____ DATA PROVIDED

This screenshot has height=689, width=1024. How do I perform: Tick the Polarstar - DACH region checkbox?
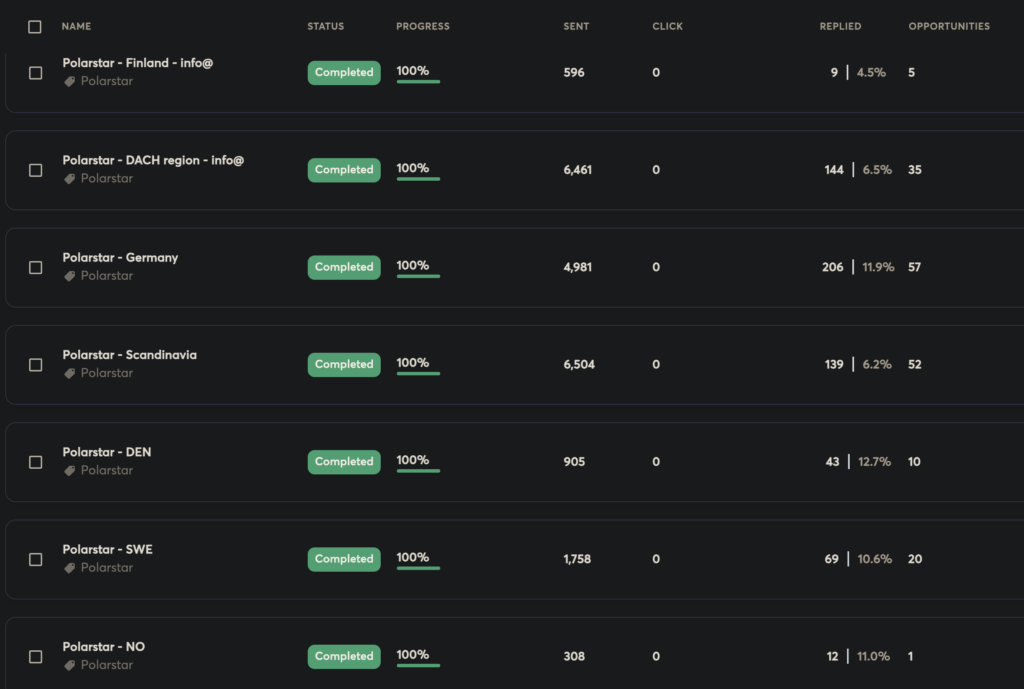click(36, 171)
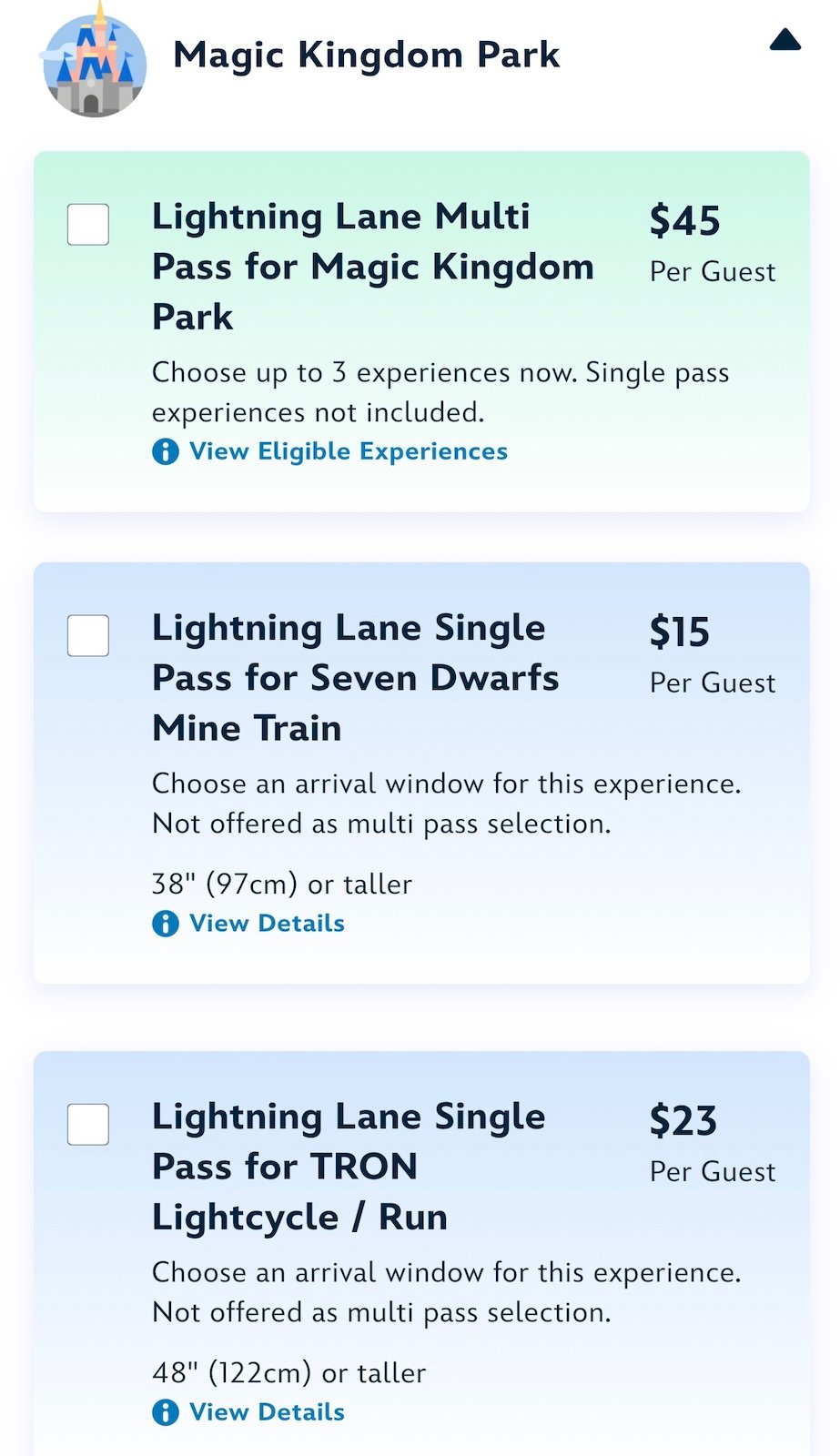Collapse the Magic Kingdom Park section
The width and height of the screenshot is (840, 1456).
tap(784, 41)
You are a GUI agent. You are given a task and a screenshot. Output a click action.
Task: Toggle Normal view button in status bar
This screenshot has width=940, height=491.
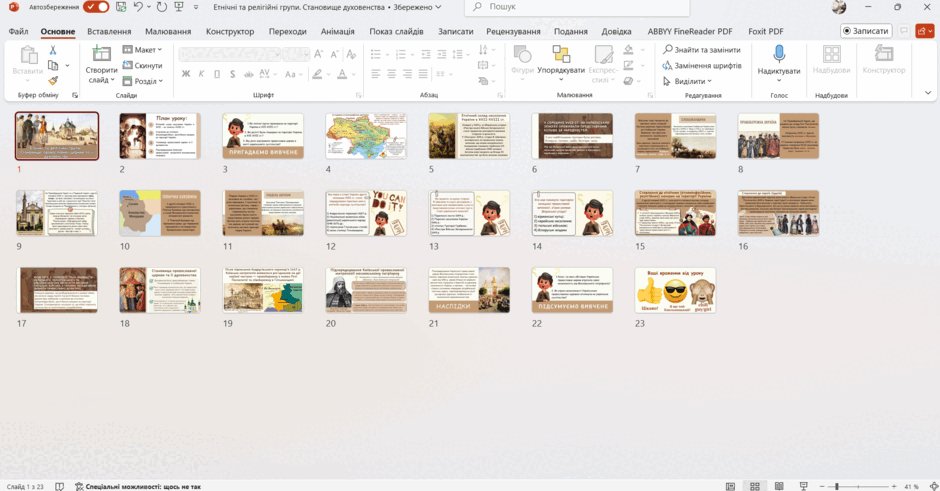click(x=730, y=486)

________
____ DATA PROVIDED

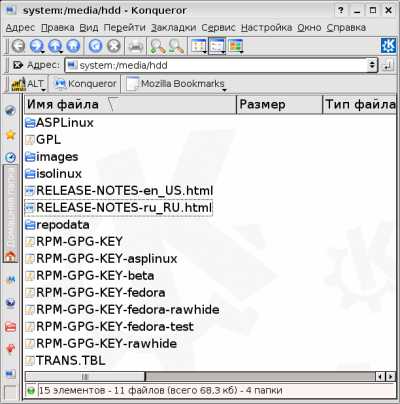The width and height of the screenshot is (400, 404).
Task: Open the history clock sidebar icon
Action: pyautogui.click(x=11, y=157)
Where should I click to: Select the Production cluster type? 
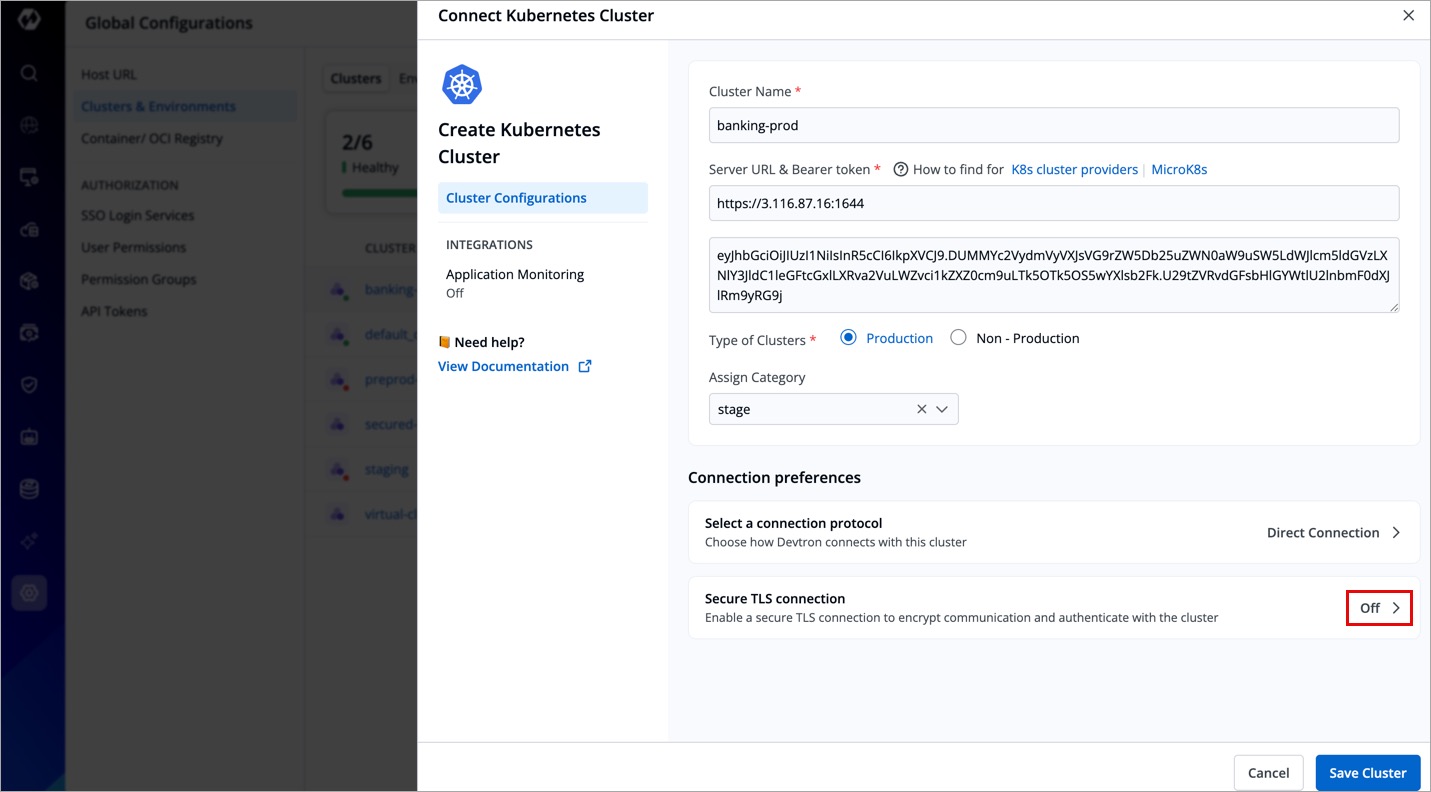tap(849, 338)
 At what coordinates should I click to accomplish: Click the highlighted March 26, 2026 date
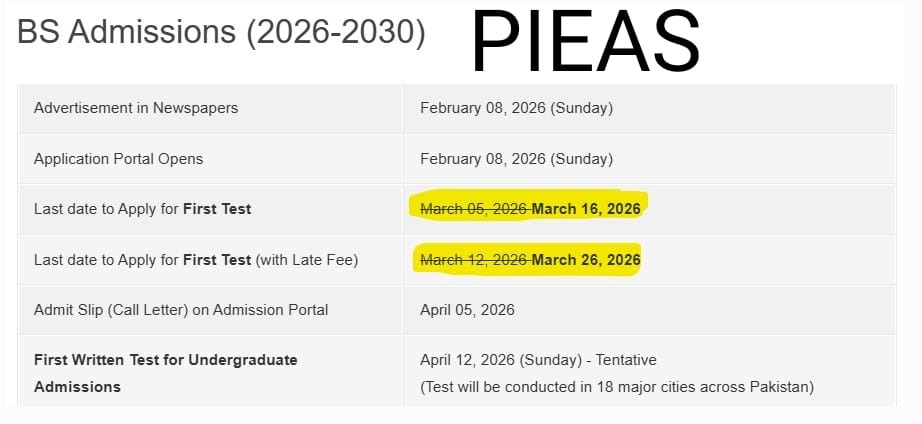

________

REQUIRED WORK → Copy the lines starting at the one containing "Where should I" and ending at the one containing "At what coordinates", keeping each line as it appears and omitting the pictures.

RESULT FOR THIS TASK →
Where should I click to: Select the Production cluster type? 
tap(849, 338)
 At what coordinates should I click to accomplish: Click the highlighted March 26, 2026 date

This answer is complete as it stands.